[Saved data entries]

────

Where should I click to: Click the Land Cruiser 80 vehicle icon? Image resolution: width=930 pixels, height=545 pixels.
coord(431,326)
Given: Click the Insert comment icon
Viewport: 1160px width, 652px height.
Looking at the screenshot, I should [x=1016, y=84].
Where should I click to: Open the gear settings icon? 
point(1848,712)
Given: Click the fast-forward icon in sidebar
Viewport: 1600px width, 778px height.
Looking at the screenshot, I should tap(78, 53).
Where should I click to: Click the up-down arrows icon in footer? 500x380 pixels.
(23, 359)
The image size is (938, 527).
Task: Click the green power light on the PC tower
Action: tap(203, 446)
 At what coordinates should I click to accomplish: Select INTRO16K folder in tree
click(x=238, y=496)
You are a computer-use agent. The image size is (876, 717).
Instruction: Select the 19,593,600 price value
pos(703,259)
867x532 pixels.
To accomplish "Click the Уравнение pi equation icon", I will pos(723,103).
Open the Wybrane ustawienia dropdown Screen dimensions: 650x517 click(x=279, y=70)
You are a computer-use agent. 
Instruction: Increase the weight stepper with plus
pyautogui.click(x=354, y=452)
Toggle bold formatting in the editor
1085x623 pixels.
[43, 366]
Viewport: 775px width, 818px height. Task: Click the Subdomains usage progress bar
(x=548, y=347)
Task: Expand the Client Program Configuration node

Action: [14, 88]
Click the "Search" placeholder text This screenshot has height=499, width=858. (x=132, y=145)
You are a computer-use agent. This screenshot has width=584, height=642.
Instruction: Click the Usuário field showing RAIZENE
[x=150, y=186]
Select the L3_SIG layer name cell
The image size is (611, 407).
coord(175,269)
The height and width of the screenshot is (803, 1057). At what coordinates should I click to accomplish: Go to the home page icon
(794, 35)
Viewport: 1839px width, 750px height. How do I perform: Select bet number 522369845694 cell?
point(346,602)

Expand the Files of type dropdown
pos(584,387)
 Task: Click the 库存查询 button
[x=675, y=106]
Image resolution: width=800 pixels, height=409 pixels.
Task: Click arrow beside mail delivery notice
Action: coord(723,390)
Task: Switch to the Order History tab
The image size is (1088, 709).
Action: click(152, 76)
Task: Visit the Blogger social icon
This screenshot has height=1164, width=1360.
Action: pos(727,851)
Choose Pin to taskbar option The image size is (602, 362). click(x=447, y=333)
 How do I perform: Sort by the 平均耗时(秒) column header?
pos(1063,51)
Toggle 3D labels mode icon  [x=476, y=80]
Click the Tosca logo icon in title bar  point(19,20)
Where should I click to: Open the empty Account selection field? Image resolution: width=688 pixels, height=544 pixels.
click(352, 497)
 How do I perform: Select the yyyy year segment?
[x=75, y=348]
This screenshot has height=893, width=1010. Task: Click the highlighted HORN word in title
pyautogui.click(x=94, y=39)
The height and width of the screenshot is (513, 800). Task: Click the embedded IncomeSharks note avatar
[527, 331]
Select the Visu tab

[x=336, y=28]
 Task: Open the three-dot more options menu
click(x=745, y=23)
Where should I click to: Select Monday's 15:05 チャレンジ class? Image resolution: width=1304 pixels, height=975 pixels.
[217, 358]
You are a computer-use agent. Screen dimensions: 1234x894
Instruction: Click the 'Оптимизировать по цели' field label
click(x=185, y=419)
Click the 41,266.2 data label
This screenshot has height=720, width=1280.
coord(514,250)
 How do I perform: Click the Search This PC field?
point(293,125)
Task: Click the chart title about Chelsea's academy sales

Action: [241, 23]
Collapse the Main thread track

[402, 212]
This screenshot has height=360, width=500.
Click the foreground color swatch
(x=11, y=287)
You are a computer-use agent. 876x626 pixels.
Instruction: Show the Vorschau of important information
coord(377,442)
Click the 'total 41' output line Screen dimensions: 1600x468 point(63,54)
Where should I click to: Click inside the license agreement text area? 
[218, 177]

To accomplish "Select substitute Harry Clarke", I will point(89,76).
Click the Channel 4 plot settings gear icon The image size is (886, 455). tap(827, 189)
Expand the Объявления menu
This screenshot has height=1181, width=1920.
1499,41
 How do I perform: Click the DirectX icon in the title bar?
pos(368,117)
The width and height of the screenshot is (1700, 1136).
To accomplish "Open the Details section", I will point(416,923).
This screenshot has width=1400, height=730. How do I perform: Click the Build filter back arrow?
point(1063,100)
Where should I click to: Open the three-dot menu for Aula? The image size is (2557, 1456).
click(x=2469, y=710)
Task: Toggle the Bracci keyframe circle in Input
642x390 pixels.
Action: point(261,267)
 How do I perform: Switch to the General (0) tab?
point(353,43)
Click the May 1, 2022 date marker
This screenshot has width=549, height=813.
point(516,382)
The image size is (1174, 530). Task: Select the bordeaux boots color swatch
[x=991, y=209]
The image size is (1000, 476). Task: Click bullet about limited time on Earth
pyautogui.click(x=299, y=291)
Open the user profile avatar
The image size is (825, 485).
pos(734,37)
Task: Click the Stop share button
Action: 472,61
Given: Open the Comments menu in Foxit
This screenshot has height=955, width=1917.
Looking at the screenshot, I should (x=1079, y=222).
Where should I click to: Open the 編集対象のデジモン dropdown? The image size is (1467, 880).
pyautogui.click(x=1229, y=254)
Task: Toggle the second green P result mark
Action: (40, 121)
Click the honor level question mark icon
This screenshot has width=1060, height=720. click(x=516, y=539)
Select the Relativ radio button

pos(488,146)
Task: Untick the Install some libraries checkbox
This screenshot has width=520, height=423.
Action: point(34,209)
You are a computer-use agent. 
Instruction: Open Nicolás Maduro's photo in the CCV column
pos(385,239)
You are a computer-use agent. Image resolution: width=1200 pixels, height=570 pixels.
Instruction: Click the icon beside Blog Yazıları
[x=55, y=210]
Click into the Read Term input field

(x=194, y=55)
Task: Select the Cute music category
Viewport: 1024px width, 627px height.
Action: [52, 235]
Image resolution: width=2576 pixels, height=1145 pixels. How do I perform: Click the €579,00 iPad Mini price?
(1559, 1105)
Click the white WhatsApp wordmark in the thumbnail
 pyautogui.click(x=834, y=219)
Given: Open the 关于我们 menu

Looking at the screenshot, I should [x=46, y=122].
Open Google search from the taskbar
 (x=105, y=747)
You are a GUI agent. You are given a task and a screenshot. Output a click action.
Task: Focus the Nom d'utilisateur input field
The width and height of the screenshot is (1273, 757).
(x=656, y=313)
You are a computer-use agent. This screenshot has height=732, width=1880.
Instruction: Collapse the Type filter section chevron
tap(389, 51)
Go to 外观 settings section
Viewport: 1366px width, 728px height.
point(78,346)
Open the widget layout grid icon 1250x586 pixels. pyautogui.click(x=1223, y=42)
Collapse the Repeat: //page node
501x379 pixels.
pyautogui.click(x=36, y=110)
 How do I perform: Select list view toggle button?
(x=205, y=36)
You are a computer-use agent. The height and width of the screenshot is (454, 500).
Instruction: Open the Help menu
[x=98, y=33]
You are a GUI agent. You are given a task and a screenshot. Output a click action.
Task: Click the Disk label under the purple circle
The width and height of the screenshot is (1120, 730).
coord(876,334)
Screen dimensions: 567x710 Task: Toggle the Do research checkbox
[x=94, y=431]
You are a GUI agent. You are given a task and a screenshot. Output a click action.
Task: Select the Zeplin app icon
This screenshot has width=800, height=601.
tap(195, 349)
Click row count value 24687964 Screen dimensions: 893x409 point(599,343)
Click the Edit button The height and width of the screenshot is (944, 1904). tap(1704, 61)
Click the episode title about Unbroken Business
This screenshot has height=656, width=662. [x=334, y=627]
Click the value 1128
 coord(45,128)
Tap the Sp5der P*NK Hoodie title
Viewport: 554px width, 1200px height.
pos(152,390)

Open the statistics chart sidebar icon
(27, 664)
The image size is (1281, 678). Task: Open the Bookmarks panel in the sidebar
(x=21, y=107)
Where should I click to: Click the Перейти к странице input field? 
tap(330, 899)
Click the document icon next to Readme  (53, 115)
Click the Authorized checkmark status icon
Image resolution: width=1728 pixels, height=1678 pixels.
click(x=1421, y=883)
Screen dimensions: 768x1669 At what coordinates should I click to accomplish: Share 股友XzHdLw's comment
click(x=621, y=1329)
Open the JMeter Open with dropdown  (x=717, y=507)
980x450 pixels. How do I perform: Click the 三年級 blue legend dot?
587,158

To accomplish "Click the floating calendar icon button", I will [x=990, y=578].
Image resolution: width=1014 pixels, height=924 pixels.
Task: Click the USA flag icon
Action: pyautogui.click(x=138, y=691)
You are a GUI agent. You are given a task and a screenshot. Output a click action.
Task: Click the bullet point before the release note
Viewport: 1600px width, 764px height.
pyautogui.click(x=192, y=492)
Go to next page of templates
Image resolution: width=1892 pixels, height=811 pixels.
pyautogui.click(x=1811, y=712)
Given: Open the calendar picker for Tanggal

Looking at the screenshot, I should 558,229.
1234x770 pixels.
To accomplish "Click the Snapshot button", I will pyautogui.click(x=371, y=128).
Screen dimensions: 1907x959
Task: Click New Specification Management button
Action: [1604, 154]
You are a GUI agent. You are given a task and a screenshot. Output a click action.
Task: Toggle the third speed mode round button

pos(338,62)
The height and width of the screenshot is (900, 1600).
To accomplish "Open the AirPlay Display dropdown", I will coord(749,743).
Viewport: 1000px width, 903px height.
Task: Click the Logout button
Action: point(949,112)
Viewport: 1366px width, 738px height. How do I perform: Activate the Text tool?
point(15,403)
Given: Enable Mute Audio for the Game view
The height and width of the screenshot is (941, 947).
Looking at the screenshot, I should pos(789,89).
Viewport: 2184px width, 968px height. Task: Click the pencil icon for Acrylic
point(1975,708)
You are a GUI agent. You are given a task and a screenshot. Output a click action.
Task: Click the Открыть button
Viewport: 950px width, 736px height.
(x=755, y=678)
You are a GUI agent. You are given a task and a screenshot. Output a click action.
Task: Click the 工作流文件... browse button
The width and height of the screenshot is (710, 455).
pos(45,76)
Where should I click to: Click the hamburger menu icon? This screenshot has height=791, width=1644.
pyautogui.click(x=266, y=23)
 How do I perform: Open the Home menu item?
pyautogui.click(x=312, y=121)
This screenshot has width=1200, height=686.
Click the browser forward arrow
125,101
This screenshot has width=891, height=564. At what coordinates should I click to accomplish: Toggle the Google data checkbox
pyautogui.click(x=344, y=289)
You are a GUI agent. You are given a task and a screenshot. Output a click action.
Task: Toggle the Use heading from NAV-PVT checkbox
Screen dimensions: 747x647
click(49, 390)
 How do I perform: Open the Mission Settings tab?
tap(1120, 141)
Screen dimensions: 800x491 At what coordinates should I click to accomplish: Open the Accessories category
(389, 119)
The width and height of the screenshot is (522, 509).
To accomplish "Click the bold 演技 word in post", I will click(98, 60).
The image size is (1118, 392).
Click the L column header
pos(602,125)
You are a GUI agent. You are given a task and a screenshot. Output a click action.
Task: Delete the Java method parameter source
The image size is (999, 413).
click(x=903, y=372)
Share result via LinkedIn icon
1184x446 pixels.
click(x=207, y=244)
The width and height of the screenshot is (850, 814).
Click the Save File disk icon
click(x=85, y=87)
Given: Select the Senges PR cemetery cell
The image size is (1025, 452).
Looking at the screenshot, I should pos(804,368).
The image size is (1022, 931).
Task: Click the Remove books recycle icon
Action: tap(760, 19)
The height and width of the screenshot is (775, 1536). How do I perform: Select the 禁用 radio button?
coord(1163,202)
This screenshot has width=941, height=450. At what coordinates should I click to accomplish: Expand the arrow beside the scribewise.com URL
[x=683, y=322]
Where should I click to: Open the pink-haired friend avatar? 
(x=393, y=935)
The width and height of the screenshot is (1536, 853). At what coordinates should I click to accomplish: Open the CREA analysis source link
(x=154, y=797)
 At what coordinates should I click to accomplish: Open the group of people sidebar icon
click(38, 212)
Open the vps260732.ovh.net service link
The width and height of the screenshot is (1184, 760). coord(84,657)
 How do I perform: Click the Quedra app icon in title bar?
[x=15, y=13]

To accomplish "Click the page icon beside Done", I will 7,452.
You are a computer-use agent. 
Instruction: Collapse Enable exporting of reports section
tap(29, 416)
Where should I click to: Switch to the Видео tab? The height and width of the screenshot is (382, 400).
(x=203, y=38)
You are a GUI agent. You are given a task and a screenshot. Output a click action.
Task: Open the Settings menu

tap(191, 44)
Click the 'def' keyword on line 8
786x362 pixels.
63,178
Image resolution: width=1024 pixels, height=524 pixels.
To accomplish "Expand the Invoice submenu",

────

- [TASK TO COMPLETE]
Retype every line up to and including the one that contains "has width=584, height=642.", beginning at the first line of the records, with no edits.

- [EXERCISE RESPONSE]
Where should I click to: Click the Land Cruiser 80 vehicle icon? Image resolution: width=930 pixels, height=545 pixels.
coord(431,326)
Given: Click the Insert comment icon
Viewport: 1160px width, 652px height.
Looking at the screenshot, I should [x=1016, y=84].
Where should I click to: Open the gear settings icon? 
point(1848,712)
Given: Click the fast-forward icon in sidebar
Viewport: 1600px width, 778px height.
Looking at the screenshot, I should tap(78, 53).
Where should I click to: Click the up-down arrows icon in footer? 500x380 pixels.
(23, 359)
The image size is (938, 527).
Task: Click the green power light on the PC tower
Action: tap(203, 446)
 At what coordinates should I click to accomplish: Select INTRO16K folder in tree
click(x=238, y=496)
You are a computer-use agent. The image size is (876, 717).
Instruction: Select the 19,593,600 price value
pos(703,259)
867x532 pixels.
To accomplish "Click the Уравнение pi equation icon", I will pos(723,103).
Open the Wybrane ustawienia dropdown Screen dimensions: 650x517 click(x=279, y=70)
You are a computer-use agent. 
Instruction: Increase the weight stepper with plus
pyautogui.click(x=354, y=452)
Toggle bold formatting in the editor
1085x623 pixels.
[43, 366]
Viewport: 775px width, 818px height. Task: Click the Subdomains usage progress bar
(x=548, y=347)
Task: Expand the Client Program Configuration node

Action: [14, 88]
Click the "Search" placeholder text This screenshot has height=499, width=858. (x=132, y=145)
You are a computer-use agent. This screenshot has width=584, height=642.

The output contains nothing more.